Mitgliedschaften

Macht Ihr eigentlich beim Textilbündnis mit?

Ja, wir sind dabei.

Seit Juni 2015 ist die Otto Group Mitglied in dem von der Bundesregierung ins Leben gerufenen nationalen Bündnis für nachhaltige Textilien („Textilbündnis“). Zu den Mitgliedern des Bündnisses zählen neben Handelsunternehmen auch Nichtregierungsorganisationen sowie die Politik. Ihr gemeinsames Ziel ist es, sowohl die ökologischen als auch die sozialen Standards innerhalb der textilen Wertschöpfungskette kontinuierlich zu verbessern. Uns ist klar: Gewisse Veränderungen können nur mit gebündelter Kraft herbeigeführt werden. Die Otto Group hat die Idee des Bündnisses von Beginn an unterstützt und beteiligt sich aktiv an der Entwicklung und Umsetzung der Ziele und Aktivitäten. Für die Jahre 2017 und 2018 hat die Otto Group eine eigene Roadmap mit Zielen und Maßnahmen veröffentlicht. 

Details zu den Roadmaps findet Ihr hier.

An welchen weiteren Initiativen beteiligt Ihr euch?

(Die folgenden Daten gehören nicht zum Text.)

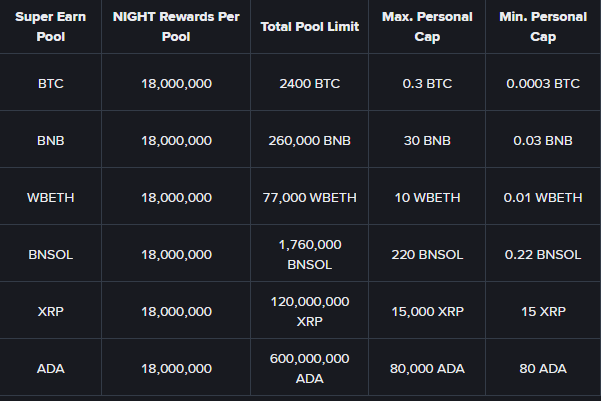Click the 120,000,000 XRP limit cell

[x=309, y=311]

Neben dem Bündnis für nachhaltige Textilien sind wir seit August 2018, als Tochter der Otto Group, auch Mitglied der Sustainable Apparel Coalition (SAC).

Mit dieser Mitgliedschaft treten wir einem internationalen Branchenverbund aus über 200 Organisationen bei, die gemeinsam daran arbeiten, einen einheitlichen Ansatz zur Messung von Nachhaltigkeit in der Lieferkette („Higg-Index“) zu entwickeln. Ziel der SAC ist, über dieses gemeinsame Verständnis gezielt Verbesserungen bei den Mitgliedsunternehmen sowie in der Lieferkette für mehr Nachhaltigkeit herbeizuführen.

Außerdem engagieren wir uns in der Business Social Compliance Initiative (BSCI), die jetzt amfori BSCI heißt.

Ziel von amfori BSCI ist die permanente Verbesserung der Arbeitsbedingungen in den Produktionsstätten unserer Lieferanten. Die Initiative wurde 2004 von der Otto Group mitgegründet. Mittlerweile zählen weltweit über 1500 Unternehmen zu amfori BSCI. Sie alle haben ein Ziel: die Verbesserung der sozialen Standards in der weltweiten Wertschöpfungskette. Das heißt ganz konkret: sichere und gesunde Arbeitsplätze schaffen, Arbeitszeiten regeln, angemessene Löhne bezahlen, Versammlungs-, Organisations- und Tariffreiheit gewährleisten, Kinder- und Zwangsarbeit ausschließen. Dafür gibt es unabhängige Überprüfungen (sogenannte Audits) in den Fabriken.

Gemeinsam mit internationalen Organisationen hat die Otto Group im Jahr 2013 das Gebäude- und Brandschutzabkommen für Textilfabriken in Bangladesch unterzeichnet: den Accord on Fire and Building Safety in Bangladesh. Damit die Menschen, die unsere Produkte herstellen, einen sicheren Arbeitsplatz haben. Das Abkommen war auf fünf Jahre ausgelegt. 2017 unterzeichnete die Otto Group den 2018 Transition Accord, eine Verlängerung des Abkommens.

 

Als Unternehmen der Otto Group sind wir 2014 dem Fur Free Retailer Programm der internationalen Tierschutzorganisation VIER PFOTEN beigetreten.

 

Seit Juli 2017 sind wir außerdem Mitglied im cads e.V., einem Verein, der sich zur Aufgabe gemacht hat, die Qualität von Schuh- und Lederwaren zu sichern sowie Schuh- und Lederwaren, deren Qualität gesichert ist, mit einem Qualitätskennzeichen auszuzeichnen.